2006-03-10 23:59:23 | 音楽
雨。

CDで旧作が再発されて、それが「完全生産限定盤」だったりすると、アナログ盤を持っていてもついつい買ってしまう。
悪い癖なんだけど。このFelix Cavaliereのアルバムもそんな一枚。

Felix CavaliereはRascalsの中心的なメンバーとして60年代中期から後期にかけてヒット曲を放ってきた。
いわゆる"ブルーアイド・ソウル"の代名詞がRascalsだった。
音楽の中身もさることながら、その姿勢そのものも黒人音楽に多大なる影響を受けていた。
それは彼らがイタロ・アメリカンだったということと無縁ではないだろう。

10年ほど前にRingo Starrのバックで来日したときに武道館で彼の姿を一度ステージで見たことがある。
「Groovin'」とか「Good Lovin'」とかRascals 時代の曲を何曲か披露してくれて僕自身はRingoよりもそっちのほうがうれしかったぐらいで・・・。

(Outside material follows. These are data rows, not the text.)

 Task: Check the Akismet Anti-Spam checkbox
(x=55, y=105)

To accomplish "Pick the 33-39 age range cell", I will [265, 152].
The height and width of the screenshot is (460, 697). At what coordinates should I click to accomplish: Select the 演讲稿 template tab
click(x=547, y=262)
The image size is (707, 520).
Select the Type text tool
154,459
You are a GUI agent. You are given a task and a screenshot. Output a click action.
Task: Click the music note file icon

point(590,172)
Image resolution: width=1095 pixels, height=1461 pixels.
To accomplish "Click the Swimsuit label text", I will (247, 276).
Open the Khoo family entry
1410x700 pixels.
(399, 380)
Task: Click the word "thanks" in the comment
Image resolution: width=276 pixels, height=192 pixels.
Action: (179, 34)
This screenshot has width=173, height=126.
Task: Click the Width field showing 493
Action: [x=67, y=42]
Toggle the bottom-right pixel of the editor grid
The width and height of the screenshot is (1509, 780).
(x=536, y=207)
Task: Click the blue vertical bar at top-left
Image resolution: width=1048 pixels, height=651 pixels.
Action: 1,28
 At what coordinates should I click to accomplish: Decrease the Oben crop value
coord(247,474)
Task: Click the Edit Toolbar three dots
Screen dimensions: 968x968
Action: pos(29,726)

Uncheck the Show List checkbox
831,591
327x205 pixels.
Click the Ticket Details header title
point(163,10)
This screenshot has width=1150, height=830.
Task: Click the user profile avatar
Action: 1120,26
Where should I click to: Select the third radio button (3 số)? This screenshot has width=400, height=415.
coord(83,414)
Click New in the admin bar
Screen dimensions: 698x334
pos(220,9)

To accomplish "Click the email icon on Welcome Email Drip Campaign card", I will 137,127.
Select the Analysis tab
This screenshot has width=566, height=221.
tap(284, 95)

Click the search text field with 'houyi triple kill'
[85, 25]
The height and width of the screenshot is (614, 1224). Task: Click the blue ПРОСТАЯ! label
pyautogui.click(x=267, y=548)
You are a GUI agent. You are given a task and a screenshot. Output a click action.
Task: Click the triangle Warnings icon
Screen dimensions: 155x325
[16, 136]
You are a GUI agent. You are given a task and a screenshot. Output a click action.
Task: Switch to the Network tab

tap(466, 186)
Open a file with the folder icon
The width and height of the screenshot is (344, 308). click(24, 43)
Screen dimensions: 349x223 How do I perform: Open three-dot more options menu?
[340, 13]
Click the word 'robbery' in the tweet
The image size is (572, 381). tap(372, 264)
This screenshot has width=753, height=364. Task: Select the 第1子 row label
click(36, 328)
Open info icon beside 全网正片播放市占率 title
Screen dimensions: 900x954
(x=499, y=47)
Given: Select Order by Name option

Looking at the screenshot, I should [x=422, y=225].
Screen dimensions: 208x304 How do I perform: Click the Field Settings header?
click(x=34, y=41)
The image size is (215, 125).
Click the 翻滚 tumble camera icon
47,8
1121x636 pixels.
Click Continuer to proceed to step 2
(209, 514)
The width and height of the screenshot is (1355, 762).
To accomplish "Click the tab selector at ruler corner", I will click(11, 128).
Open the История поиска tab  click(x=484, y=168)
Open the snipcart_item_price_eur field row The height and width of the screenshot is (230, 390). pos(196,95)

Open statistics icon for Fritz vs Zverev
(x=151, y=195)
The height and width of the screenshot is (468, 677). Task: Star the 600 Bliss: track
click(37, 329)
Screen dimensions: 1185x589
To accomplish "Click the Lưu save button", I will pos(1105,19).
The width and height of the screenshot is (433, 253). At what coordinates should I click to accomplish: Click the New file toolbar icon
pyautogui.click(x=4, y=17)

彼はRascalsを72年に解散してから、Todd Rundgrenのベアーズビル・レーベルから『Felix Cavaliere』、『Disteny』という
すばらしいソロ・アルバムを発表した後、Treasureというグループを結成してアルバムを一枚残した。
その後再度ソロ活動に戻り、79年にこのアルバムを発表した。

時代を反映してか、AORやディスコの要素の多いどちらかというと商業的な成果をある程度求めた内容になっていて、
本人としては必ずしも納得がいっていないようだ。
そのあたりは小倉エージさんがライナーノートに詳しく書かれている。

ただ、音楽的なセンスはRascals時代と比べても決して劣るものではなく「Only A Lonely Heart Sees」は全米36位とスマッシュヒットしている。
Buzz Feiten、Will Lee、Steve Jordan、Luther Vandrossなど錚々たるメンバーが参加していてサウンドの質も非常に高いのだけど、
その分彼のソウル・マナーとでもいうべき個性がちょっと薄められているという気がしないでもないかな。